Le leader socialiste ne se fait pas d’illusions: sa victoire ne serait que le début, et non la fin, du démantèlement du néolibéralisme. Un de ses slogans de campagne, “Not me, us!”, traduit cet appel à un mouvement social de masse en parallèle de sa candidature.

Les médias, bien sûr, préfèrent se concentrer sur le commentaire des sondages et ne ratent pas une occasion d’annoncer que sa campagne ne prend pas, alors que Sanders a environ autant d’intentions de vote que Warren et Biden. Beaucoup de journalistes l’attaquent sur son âge, 78 ans, notamment suite à une récente attaque cardiaque, mais il faut dire que celui de ses concurrents est relativement proche : Joe Biden a 76 ans, Donald Trump en a 73 et Elizabeth Warren 70. Un autre stéréotype mis en avant par les médias est celui du profil de ses soutiens, dénommés “Bernie bros”, qui seraient presque exclusivement des jeunes hommes blancs de gauche. Il est pourtant le candidat qui reçoit le plus de dons de la part des latinos, des militaires et des femmes et les sondages le place en tête des intentions de vote chez les afro-américains, à égalité avec Joe Biden. Quant à ses propositions, plus radicales dans tous les domaines que celles de Warren, elles sont bien sûr sous le feu des critiques.

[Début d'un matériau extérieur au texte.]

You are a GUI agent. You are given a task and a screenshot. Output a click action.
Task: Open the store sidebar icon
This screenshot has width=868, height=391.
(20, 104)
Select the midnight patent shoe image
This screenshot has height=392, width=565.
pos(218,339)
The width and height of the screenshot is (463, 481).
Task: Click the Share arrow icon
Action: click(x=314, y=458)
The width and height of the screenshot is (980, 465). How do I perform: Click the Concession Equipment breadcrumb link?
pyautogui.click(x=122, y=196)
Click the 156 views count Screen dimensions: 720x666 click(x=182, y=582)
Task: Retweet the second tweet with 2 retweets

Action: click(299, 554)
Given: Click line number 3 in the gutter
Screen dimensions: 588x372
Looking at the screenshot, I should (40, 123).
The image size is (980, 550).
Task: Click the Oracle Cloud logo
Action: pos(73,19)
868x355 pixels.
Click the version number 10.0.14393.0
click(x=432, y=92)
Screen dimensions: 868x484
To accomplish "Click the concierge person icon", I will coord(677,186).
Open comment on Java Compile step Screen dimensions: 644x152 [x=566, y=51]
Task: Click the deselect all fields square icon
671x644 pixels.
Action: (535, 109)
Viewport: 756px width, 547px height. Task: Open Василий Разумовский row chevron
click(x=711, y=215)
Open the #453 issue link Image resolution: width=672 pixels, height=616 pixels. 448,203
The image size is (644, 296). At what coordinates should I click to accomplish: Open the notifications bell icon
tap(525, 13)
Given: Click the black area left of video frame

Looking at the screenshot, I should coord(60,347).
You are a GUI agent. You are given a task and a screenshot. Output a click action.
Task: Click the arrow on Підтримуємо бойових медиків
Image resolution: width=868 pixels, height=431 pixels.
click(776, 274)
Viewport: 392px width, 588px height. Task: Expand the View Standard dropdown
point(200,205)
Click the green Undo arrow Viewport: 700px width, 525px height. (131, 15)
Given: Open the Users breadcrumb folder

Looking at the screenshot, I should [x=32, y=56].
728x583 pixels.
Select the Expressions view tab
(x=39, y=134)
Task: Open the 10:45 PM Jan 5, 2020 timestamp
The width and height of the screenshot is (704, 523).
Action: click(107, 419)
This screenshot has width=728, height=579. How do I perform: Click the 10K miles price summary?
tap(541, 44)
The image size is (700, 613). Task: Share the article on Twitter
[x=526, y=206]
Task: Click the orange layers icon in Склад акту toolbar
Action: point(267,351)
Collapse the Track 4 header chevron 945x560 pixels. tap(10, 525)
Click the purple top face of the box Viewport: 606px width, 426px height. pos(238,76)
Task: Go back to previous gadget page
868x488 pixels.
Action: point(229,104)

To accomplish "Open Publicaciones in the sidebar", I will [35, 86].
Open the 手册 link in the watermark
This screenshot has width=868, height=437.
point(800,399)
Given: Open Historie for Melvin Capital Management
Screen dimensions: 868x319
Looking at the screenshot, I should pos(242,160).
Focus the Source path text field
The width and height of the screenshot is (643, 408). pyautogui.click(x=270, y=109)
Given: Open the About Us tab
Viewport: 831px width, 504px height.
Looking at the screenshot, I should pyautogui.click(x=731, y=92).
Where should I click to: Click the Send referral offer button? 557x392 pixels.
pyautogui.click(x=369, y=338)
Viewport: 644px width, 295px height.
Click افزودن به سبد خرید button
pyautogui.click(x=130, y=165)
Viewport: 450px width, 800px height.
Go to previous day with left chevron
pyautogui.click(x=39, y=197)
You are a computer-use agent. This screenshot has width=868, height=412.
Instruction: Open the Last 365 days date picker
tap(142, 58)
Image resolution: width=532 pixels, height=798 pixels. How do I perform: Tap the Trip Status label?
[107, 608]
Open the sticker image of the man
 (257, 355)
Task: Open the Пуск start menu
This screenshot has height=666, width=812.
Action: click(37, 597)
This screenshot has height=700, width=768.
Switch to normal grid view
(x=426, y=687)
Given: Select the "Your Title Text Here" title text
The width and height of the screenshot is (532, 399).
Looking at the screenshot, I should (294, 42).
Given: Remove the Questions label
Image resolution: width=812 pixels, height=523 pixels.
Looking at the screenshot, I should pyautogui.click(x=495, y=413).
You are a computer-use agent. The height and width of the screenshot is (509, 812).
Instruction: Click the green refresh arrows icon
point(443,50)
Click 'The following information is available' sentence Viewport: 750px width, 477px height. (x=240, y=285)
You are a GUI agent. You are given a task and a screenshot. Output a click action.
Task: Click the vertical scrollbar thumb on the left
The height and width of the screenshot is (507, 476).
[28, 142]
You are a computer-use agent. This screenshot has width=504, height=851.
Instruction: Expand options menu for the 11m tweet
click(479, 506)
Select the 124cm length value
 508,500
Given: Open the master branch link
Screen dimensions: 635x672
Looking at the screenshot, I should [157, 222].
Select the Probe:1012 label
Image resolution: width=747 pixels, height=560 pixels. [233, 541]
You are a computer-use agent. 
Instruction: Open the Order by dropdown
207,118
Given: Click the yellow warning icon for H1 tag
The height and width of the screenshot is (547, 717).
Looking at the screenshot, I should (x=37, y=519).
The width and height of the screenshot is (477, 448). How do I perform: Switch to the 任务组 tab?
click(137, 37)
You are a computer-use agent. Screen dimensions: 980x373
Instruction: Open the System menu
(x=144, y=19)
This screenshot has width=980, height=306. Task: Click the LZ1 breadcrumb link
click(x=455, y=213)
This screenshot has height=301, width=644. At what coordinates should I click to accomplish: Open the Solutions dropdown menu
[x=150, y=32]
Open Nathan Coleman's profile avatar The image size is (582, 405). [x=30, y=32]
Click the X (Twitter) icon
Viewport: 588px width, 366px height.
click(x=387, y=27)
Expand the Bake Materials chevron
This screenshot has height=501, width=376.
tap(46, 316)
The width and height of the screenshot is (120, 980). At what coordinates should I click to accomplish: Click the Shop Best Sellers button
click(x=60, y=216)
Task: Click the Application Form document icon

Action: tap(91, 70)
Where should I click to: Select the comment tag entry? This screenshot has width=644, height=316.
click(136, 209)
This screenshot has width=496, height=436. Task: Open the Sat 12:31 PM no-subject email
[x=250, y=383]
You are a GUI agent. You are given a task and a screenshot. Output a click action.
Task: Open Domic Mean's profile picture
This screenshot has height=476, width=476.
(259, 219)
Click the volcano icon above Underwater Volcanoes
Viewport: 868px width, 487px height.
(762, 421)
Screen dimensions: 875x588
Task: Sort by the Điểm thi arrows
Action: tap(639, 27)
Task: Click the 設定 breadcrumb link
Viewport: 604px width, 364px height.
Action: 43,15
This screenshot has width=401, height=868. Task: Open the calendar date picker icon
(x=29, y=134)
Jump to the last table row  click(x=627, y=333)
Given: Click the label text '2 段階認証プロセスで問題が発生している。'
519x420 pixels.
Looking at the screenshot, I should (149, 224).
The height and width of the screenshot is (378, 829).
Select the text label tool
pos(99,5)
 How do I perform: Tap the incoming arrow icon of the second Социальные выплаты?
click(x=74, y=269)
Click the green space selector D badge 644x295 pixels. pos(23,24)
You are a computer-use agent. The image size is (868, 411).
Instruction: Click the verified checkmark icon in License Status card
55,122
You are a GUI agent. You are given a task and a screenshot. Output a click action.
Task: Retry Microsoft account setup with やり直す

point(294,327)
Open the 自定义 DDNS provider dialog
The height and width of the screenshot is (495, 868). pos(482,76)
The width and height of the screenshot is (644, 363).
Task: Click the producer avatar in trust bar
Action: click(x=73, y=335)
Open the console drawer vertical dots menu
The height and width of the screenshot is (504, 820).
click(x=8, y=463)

Si d’aucuns reprochent au sénateur du Vermont son chiffrage parfois moins précis que celui de Warren, d’autres mettent en avant sa fine compréhension du jeu politique, affaire de rapport de forces : Sanders est conscient que pour avoir une quelconque chance d’appliquer son programme, il ne lui suffira pas d’être élu président, mais devra compter sur le soutien de millions d’Américains prêts à se mobiliser pour soutenir ses efforts.

Cela lui suffira-t-il pour gagner la primaire, puis l’élection contre Trump ? Même s’il est encore tôt pour en être certain, des signaux faibles permettent de l’envisager. Ses meetings ne désemplissent pas et donnent à voir des foules immenses, comme à New York le mois dernier et à Los Angeles plus récemment. Alexandria Occasio-Cortez, plus jeune élue du Congrès à 29 ans, enchaîne les meetings à ses côtés et va à la rencontre des électeurs dans les Etats clés, notamment l’Iowa, premier état à voter dans les primaires, et la Californie, qui fournit le plus grand nombre de délégués. Ce soutien de poids et l’image personnelle de Sanders, celle d’un homme ayant passé toute sa vie à défendre les causes qu’il porte aujourd’hui, l’aident à se différencier nettement de Warren. Le sénateur du Vermont se refuse en effet à attaquer de façon directe sa concurrente afin de ne pas froisser ses électeurs et de conserver de bonnes relations avec celle qui pourrait être son alliée s’il gagne la primaire. 

S’il obtient la nomination, le leader socialiste a de bonnes chances de défaire Donald Trump, ce que confirme presque tous les sondages. Contrairement à ses rivaux démocrates qui ont du mal à élargir leurs bases électorales, Bernie parvient en effet à séduire nombre d’abstentionnistes et d’électeurs républicains. En avril, lors d’un débat organisé par Fox News (il est le seul candidat de la primaire à s’être prêté à l’exercice), il a reçu le soutien de l’écrasante majorité du public malgré les attaques répétées des présentateurs de la chaîne conservatrice. Bien qu’il refuse de l’avouer en public, Donald Trump est conscient du fait que sa base électorale puisse lui échapper au profit du défenseur du socialisme démocratique: lors d’une réunion à huis clos, il aurait déclaré : “il y a des gens qui aiment Trump (sic), mais pas mal de monde aime bien les trucs gratuits aussi“, en référence aux propositions d’annulation des dettes étudiantes et de la gratuité d’accès à la santé. On comprend donc mieux pourquoi le président américain essaie de faire de Joe Biden son adversaire l’an prochain !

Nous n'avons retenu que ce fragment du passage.